I cannot for the life of me, describe anything or I overdo sentences with extra words :cry_02: I know I stopped writing for a couple of years but when I came back to it I realized that my writing is prose like, no descriptions of where my characters are or even what they look like. And then when I go back and read it Im like UHHHH I don't think the reader will read your mind and know that the character is supposed to be sitting down with a pen between his fingers in an office lmao.

I'm in love with world building and at times I fear I go into world building tangents too often and might hurt the flow of the story.

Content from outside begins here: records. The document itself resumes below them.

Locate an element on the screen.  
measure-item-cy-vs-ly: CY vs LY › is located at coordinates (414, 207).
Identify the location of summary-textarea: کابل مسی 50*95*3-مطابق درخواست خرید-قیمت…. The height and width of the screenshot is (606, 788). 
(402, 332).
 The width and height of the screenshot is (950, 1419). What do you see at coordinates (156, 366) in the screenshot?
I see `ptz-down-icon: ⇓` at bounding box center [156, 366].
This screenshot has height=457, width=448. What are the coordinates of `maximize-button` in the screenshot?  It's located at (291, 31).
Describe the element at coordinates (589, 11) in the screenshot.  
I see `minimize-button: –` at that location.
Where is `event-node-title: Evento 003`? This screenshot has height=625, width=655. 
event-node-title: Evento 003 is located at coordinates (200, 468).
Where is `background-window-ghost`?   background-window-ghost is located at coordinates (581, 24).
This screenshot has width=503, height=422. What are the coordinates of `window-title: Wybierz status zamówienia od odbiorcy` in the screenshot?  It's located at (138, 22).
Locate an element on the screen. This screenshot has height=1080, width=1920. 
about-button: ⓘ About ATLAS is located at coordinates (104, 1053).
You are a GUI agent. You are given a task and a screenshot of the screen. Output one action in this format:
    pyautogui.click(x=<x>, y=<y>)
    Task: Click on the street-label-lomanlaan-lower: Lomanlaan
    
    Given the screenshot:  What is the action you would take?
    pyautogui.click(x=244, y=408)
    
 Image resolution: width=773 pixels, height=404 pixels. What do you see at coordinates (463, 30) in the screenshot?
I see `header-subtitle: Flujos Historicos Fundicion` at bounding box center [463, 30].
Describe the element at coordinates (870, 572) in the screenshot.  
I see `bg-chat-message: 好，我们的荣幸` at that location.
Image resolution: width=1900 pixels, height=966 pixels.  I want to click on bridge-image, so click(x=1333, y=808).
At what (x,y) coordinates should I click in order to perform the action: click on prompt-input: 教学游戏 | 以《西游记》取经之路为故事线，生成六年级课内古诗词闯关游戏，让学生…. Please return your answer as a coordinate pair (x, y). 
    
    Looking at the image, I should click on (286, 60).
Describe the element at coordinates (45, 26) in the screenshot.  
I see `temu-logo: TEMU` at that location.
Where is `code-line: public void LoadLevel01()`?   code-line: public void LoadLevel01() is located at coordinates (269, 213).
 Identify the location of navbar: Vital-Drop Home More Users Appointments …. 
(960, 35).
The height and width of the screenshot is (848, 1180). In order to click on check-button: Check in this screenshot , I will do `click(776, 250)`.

I also get too wordy at times, with over complicated descriptions

I admit, I have no flaws.

Just kidding. I think for me it's comedy. In conversation I think pretty humorous, but it's pretty difficult for me to write comedic interactions and scenes. Also, I don't write enough speaker tags so sometimes it's hard to track of who's speaking when.

I'm not a writer but my boyfriend and other people pointed out that I spend too much time explaining the context or the background of an event before telling the actual fact. For example, when I hear a rumor at work instead of telling "I heard this two people are dating" I start "oh, this guy that works in that department, the blond one who taught me to do that, is now dating that girl who went out with the boss of that other department".

I don't know if my father influenced me (he is even worse than me in this) or if it's something I started to do after a teacher pointed out I explained things pretending I was talking to someone that already knew them, cutting all the details.

Another thing one of the major flaws is doing first person pov writing. It was hard for me because of the repeating "I". As of right now, I looked up Chuck Palahnuik about writing and he talked about "Submerging the I" where you have to use less "I's" and tried to write first person without using too many "I's" by focusing on the MC's surroundings/people around them.